I did check 2 TB disk as EHD for 622/722 - it formatted with two 500 GB DishArc partitions only; so current FW L618 cannot utilize more then 1 GB space.


----------



## AVJohnnie (Jul 27, 2004)

P Smith said:


> I did check 2 TB disk as EHD for 622/722 - it formatted with two 500 GB DishArc partitions only; so current FW L618 cannot utilize more then 1 GB space.


In that case, if it's an address overflow issue in the device driver, I'd guess the problem manifests at block counts that exceed 1024MB. I'm not really sure if I had tagged that much additional content (would have had to have been 275+MB) for transfer to the EHD, but it's possible. Like I said previously, I'll chalk it up to lessons learned the hard way.

Thanks,


----------



## P Smith (Jul 25, 2002)

Shouldn't any problem in drivers, this is a Linux what support big disks without issues. Perhaps bad implementation of some other Dish proprietary tidbits.
________________________________________
[Directive 1]:
Answer these questions about the forum thread:
(a) What size disk was checked as an EHD for the 622/722, and what partitions did it format with?
(b) According to the reply, block counts above what amount would make the problem appear?
(c) In the final post, what operating system is said to support big disks without issues?
________________________________________
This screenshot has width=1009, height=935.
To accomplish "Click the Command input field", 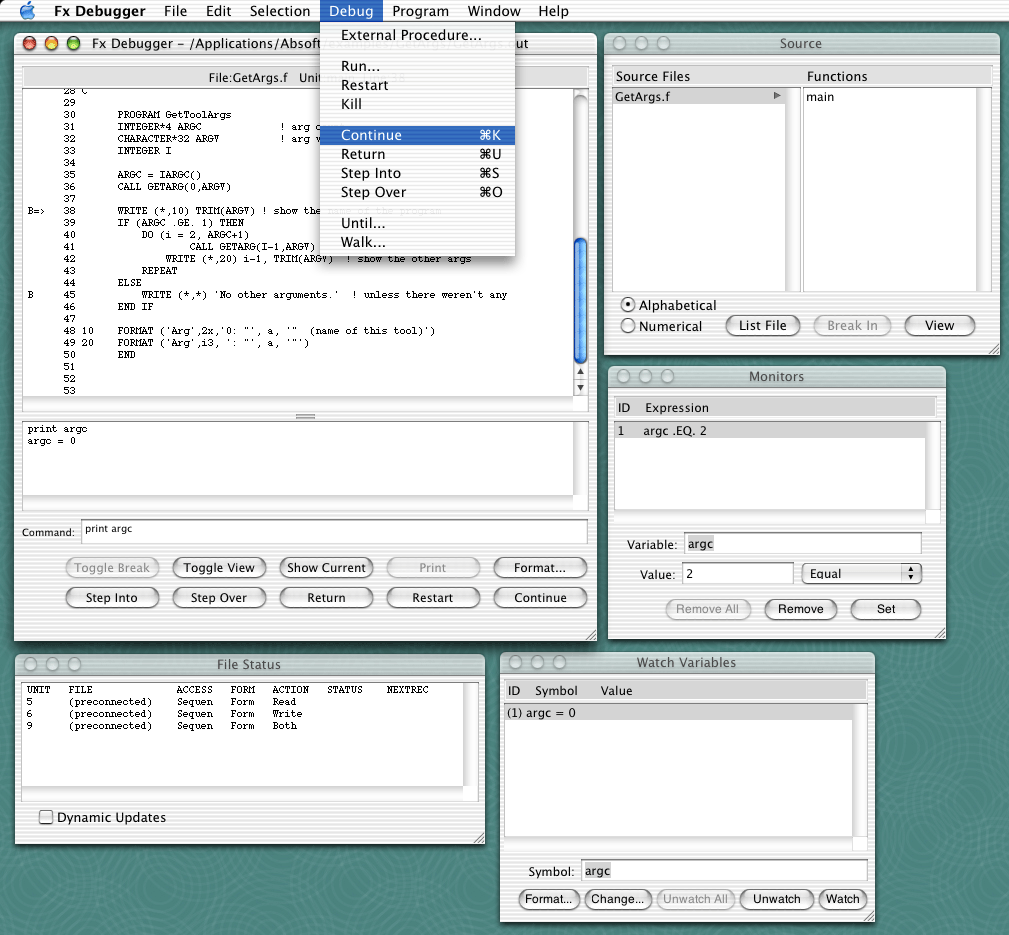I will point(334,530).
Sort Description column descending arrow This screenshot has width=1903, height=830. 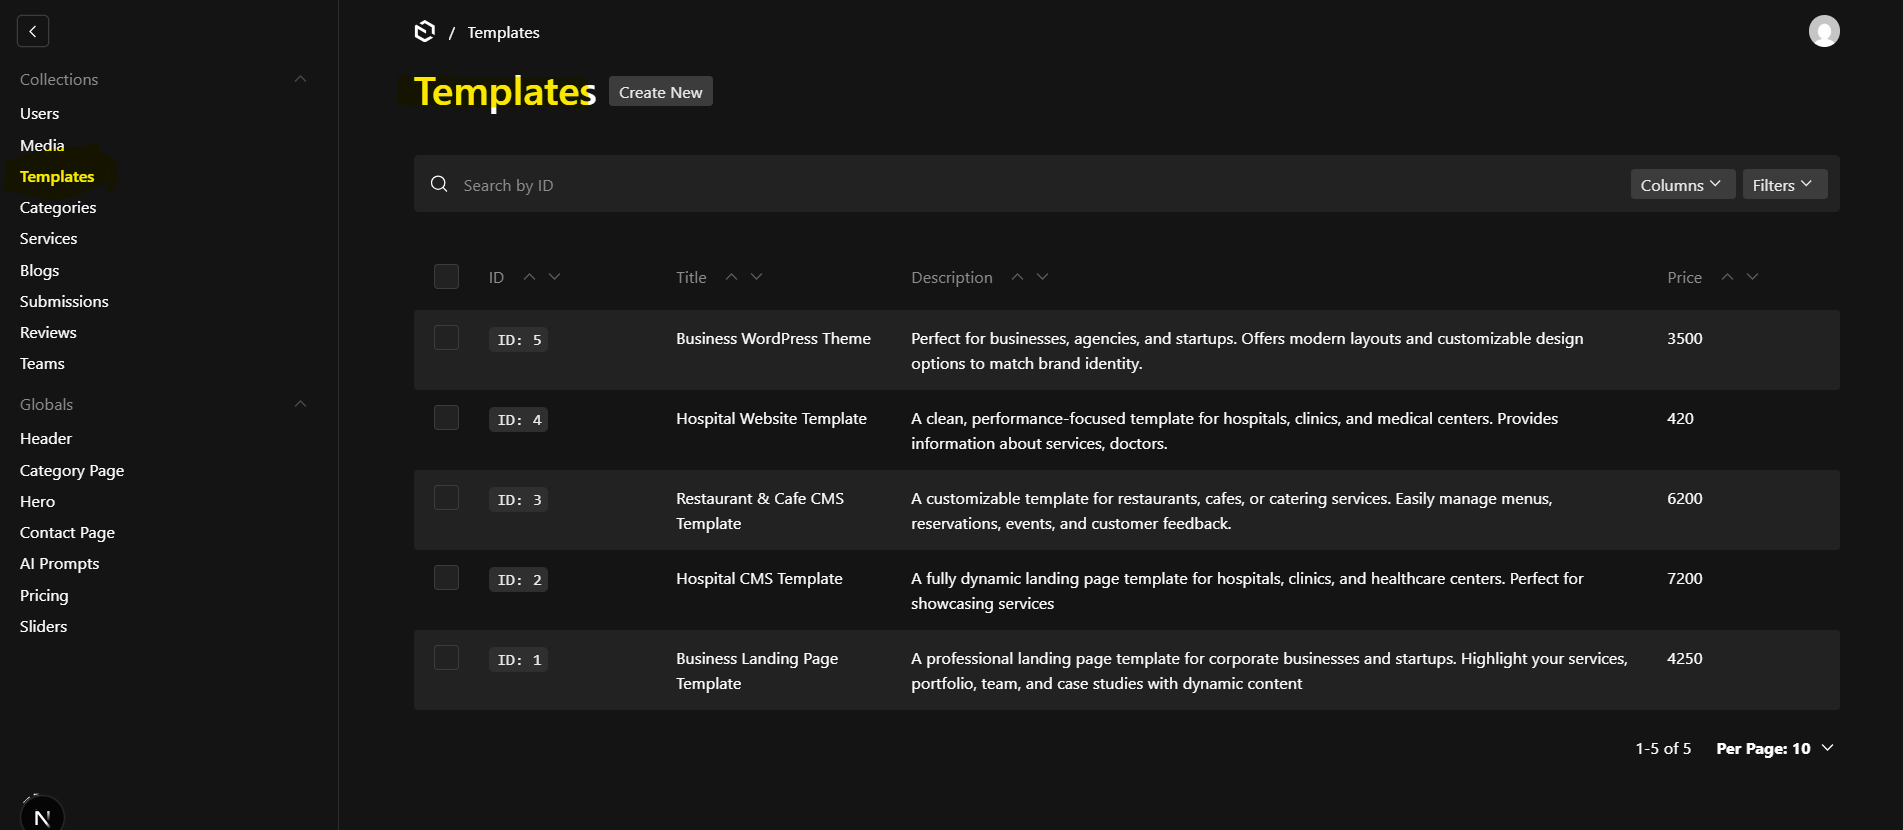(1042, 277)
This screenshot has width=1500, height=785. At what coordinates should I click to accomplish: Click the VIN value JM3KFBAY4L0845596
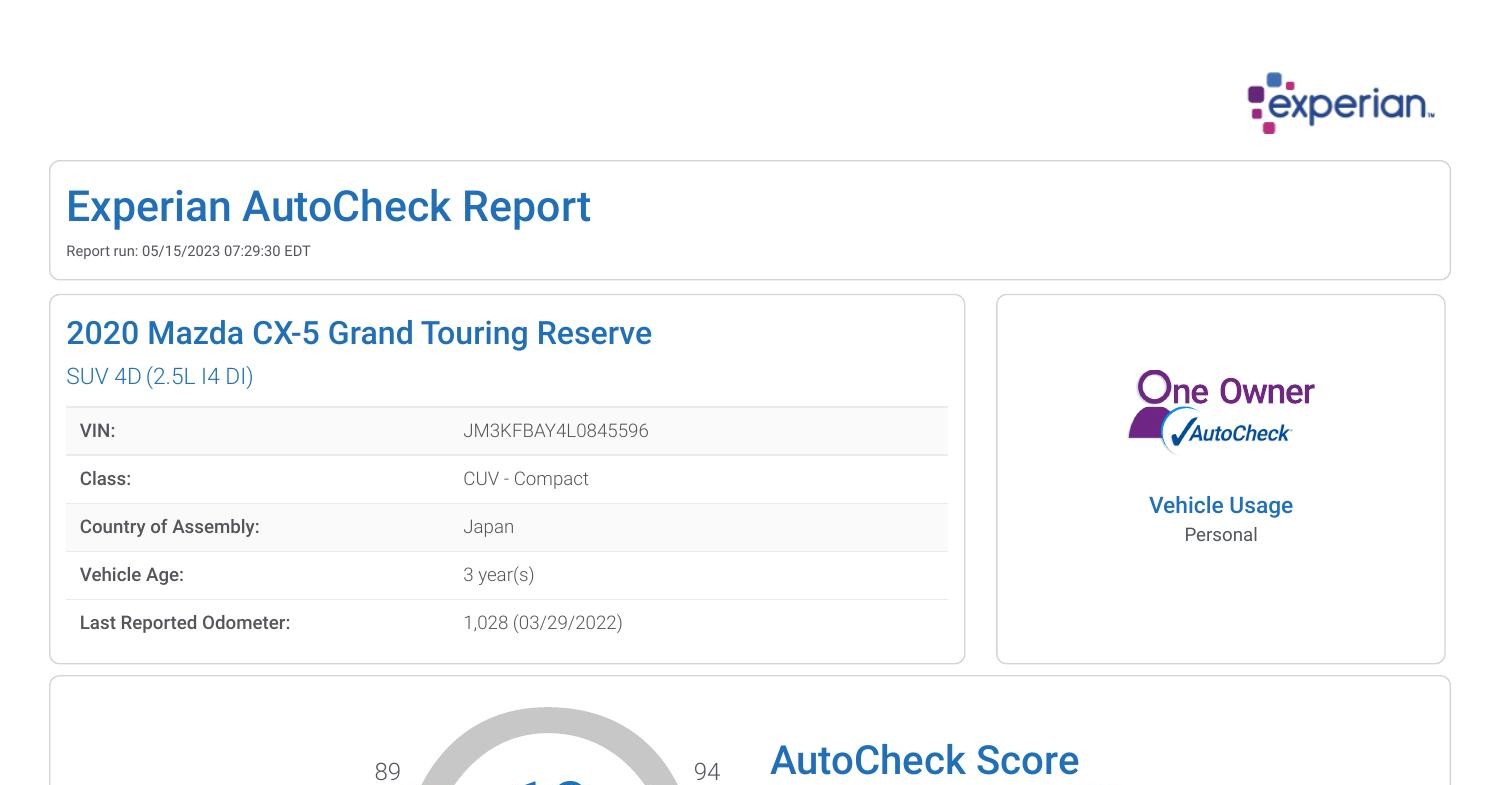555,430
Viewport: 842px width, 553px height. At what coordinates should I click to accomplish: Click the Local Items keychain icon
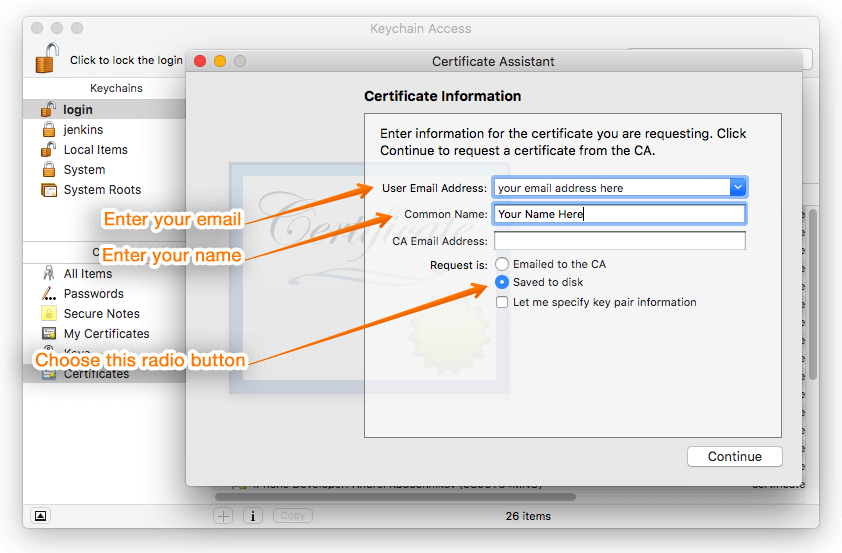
________________________________________
[Directive 2]:
Rewrite the entries from the line containing "This screenshot has width=1500, height=785." down to the end of the entries, keeping the requests, and shift every coordinate in the answers by -133. Leave out the pictures.

[Task solution 1]:
(a) A 2 TB disk, formatted with only two 500 GB DishArc partitions.
(b) Block counts that exceed 1024MB.
(c) Linux.

[Task solution 2]:
This screenshot has width=1500, height=785. At what coordinates should I click to accomplish: Click the VIN value JM3KFBAY4L0845596
422,297
Viewport: 842px width, 553px height. At what coordinates should I click to accomplish: Click the Local Items keychain icon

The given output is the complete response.